Zadara Storage Cloud and VPSA Services offer a wide set of controls to assist customers with their own GDPR compliance.
- Highest level of physical security with biometric locks on Zadara’s equipment cages
- Strict role-based access control
- Secured management communication that is always encrypted
- Data at-rest encryption with customer-owned keys
- Data in-flight encryption for any data movement
- Robust identity management with dual-factor authentication
- Customers can select the region where the data is kept
- Multi-tenancy with complete networking and resource separation among tenants
- Data deletion and drive shredding when the data is to be removed
In addition, Zadara conducts ongoing security testing of its Zadara Storage Cloud and VPSA Services. Zadara maintains security certifications such as ISO 27001, SOC 2 Type 2, and HIPAA. These certifications and audit reports can be used for customers risk assessments and help them determine that the proper security measures are in place. Zadara trains all employees on data privacy, to have them aware of Personally Identifiable Information (PII) sensitivity, and the company commitment to be GDPR compliant.

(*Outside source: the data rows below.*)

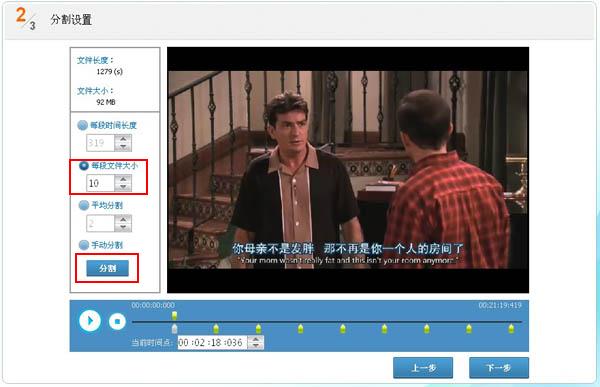Image resolution: width=600 pixels, height=387 pixels.
Task: Click the current time point field
Action: [x=213, y=342]
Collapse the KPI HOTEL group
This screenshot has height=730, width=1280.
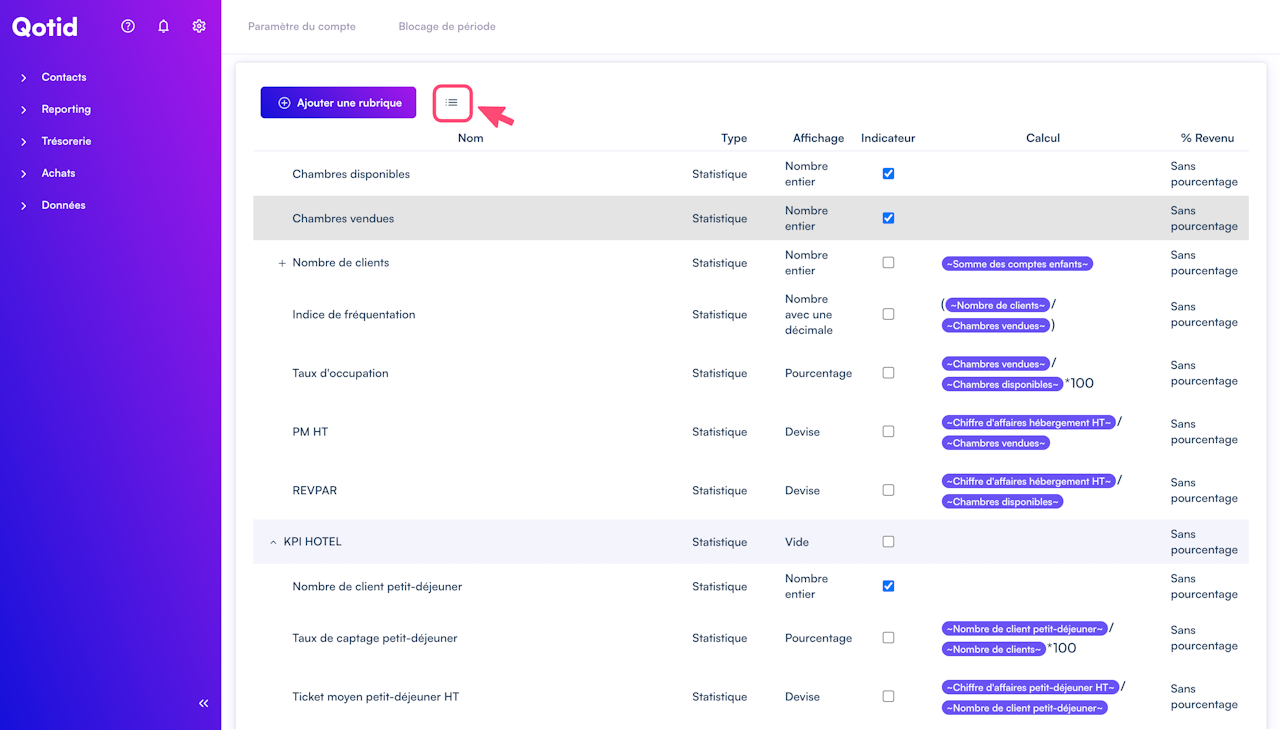pos(273,542)
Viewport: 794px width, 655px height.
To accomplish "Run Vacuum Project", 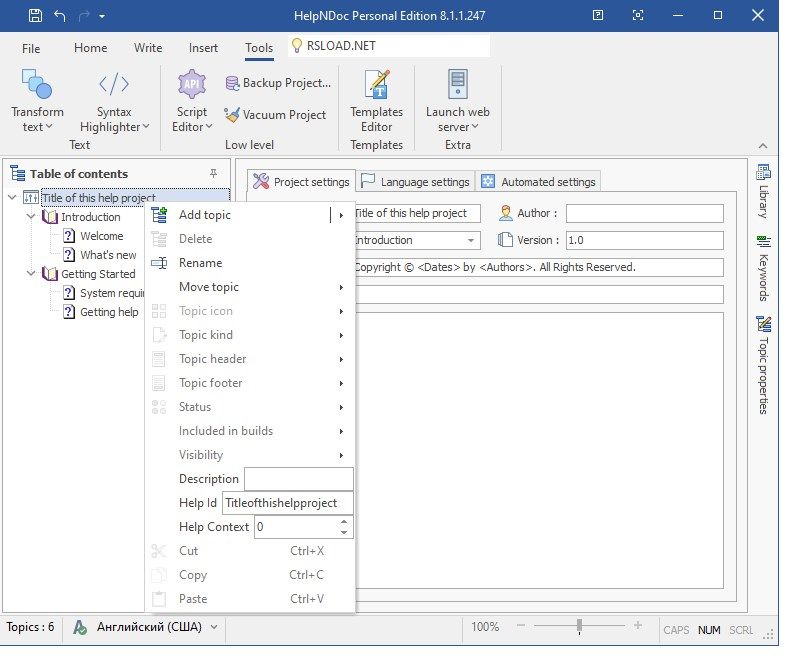I will [x=275, y=115].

“Zadara has always considered data protection and data privacy to be a number one priority, and has designed these features into its underlying architecture,” said Oded Kellner, vice president of product management and data protection officer at Zadara. “GDPR is now forcing companies worldwide to rethink their internal infrastructure and processes. We are pleased to be taking a leadership position by offering our customers a GDPR-compliant foundation upon which their entire IT operation can be built.”